The exhibition, part of the V&A’s Engineering Season will tell the untold stories behind some of the world’s most famous buildings including the Sydney Opera House and the Centre Pompidou in Paris as the V&A states the first ever major retrospective on Ove Arup (1895-1988).  The exhibition will also showcase more recent projects such as Crossrail looking at Arup after Ove (1988 – 2016), which will explore Ove’s legacy and highlight recent work by Arup to consider the future of cutting-edge engineering solutions and their role in our built environment.

Engineering the World: Ove Arup and the Philosophy of Total Design, is staged in cooperation with the global engineering and design consultancy Arup and will survey the life, work and legacy of the firm’s Anglo-Danish founder featuring over 150 previously unseen prototypes, models, archival materials, drawings, film and photography, as well as new immersive digital displays featuring animations, simulations and virtual reality.

Ove Arup was the pioneer of a multidisciplinary approach to design that has defined the way engineering is understood and practiced today.

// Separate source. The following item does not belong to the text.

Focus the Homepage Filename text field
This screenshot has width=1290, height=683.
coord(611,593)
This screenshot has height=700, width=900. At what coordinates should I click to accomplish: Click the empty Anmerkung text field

His theories on ‘Total Design’ centred on bringing all professions involved in a project together from the start and also advocated closer collaboration between architects, engineers and builders.

Arranged chronologically and spanning around 100 years of engineering and architectural design, the exhibition will present a selection of Arup’s ground-breaking projects over the last century, including collaborations with leading architects like Berthold Lubetkin, Renzo Piano, Richard Rogers and Norman Foster.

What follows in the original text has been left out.